• AIM OF THE TASK: Swap "facticity" for "givenness" and reproduce the passage on timenergy between "What we call" and "have found ourselves).", inclusive.

• SELECTED EXCERPT:
Though Heidegger does not quite get there, his project clears the space and sets the stage for timenergy theory with his “existential analytic.” He shows how everything that matters in terms of “meaning and purpose” in human life boils down to the possibilities disclosed to us.

What we call reality is a general sense for what’s possible, because everything we have ever registered as real was a possibility that became actuality. Some things are mere logical “possibilities” in the sense that, technically, any kind of universe with any imaginable creatures populating it is logically possible given the right set of conditions are in place in that hypothetical universe. Philosophers in the analytic vein use the language of “possible worlds” to do modal logic. We don’t have to get into that, because our analysis leaves the nearly infinite realm of logical possibility and moves into existential possibility—limited by facticity (the way things stubbornly are in the situation within which we have found ourselves).

“Existential” designates that region of life that is felt and lived. Trauma, recognition, and purpose, as three basic examples, are aspects of human life that I would characterize as primarily existential. With logical possibility we could talk about rocks that experience trauma, are shaped in relation to the pursuit or abnegation of recognition, or of having a sense of purpose. But we’re not rocks and the words trauma, recognition, and purpose carry a kind of significance to us because they are existential categories or aspects of the human condition.

Philosophy and economics came close to talking about timenergy, but missed it in a particularly scientifically positivist moment when the motto of the age became if it isn’t quantifiable, then it isn’t real. Human labor power became more or less quantifiable thanks to clocks and increasingly refined methods of labor management. However, the only kind of labor that was really measurable was, like in engineering, “work,” or sustained application of force against various kinds of resistance. Labor was considered quantifiable because we can talk about the average number of hours the averagely capable person is able to convert X amount of cotton into Y amount of yarn.4 Whatever the newly normalized average technological productive turnaround times turn out to be is what gets called “socially necessary labor time.”

So economics has been, from its development into both an academic discipline and a matter of civil society and government, always unfolding in a specific set of historical discourses that have aimed towards objective measurement. Science is scientific insofar as it develops intersubjectively universal measurement systems that have self-corrective methodologies for refining our ability to clarify and predict the object under analysis. The object under analysis of economics is the market. Markets dictate value. Markets are made up by supply and demand of commodities.

Economics helps understand the production, exchange, distribution, and consumption of commodities in markets, but it has traditionally not done so in existential terms. An existential analysis of timenergy reveals that economics has, hitherto, failed to speak of things like markets or labor in a way that is based in our experience and possibilities. Existential possibility (that is to say, what life can be and our sense of reality itself, with all of our experiences of things like trauma, recognition, and purpose) is too often lost to economics.

Even Marx, perhaps the most insightful critic of traditional political economy, still allows from the outset the assumption that labor time can be reduced to the simplest forms of manual labor; from this reduction he builds back up all the other kinds of labor, which are only made more valuable with the addition of skill or know-how. He recognizes that this is a reduction, but considers it justified.5 But labor time measured by average physical energy input is a baseline that, from the outset, puts us on a course away from existential possibilities.

• RECORDED INFORMATION:
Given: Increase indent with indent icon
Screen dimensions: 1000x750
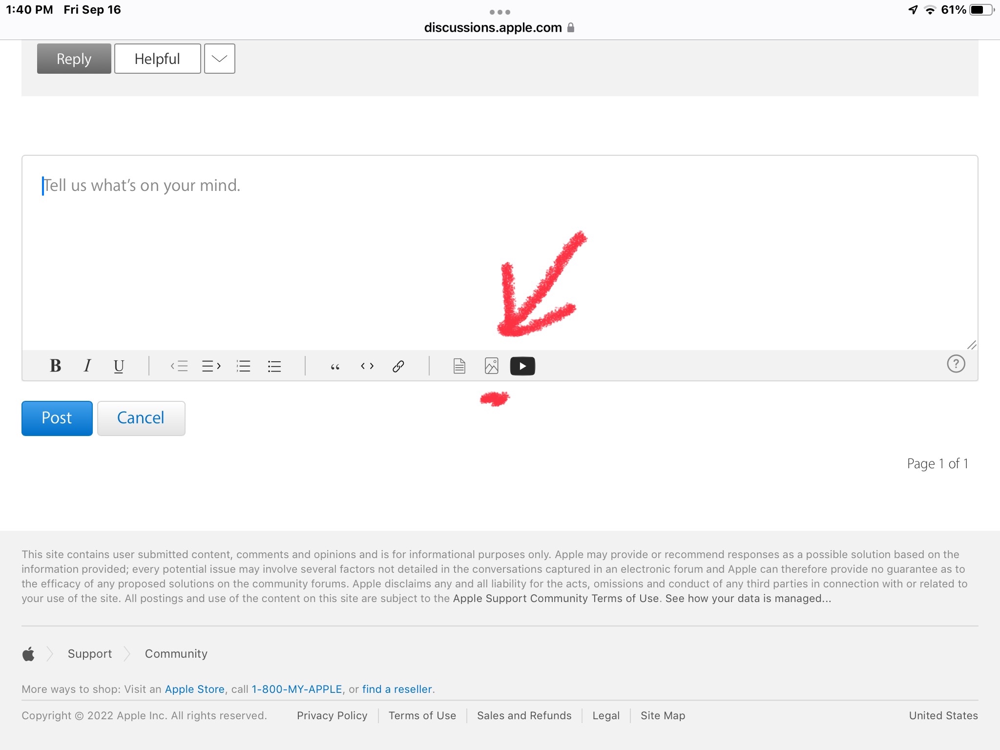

• TASK ANSWER:
What we call reality is a general sense for what’s possible, because everything we have ever registered as real was a possibility that became actuality. Some things are mere logical “possibilities” in the sense that, technically, any kind of universe with any imaginable creatures populating it is logically possible given the right set of conditions are in place in that hypothetical universe. Philosophers in the analytic vein use the language of “possible worlds” to do modal logic. We don’t have to get into that, because our analysis leaves the nearly infinite realm of logical possibility and moves into existential possibility—limited by givenness (the way things stubbornly are in the situation within which we have found ourselves).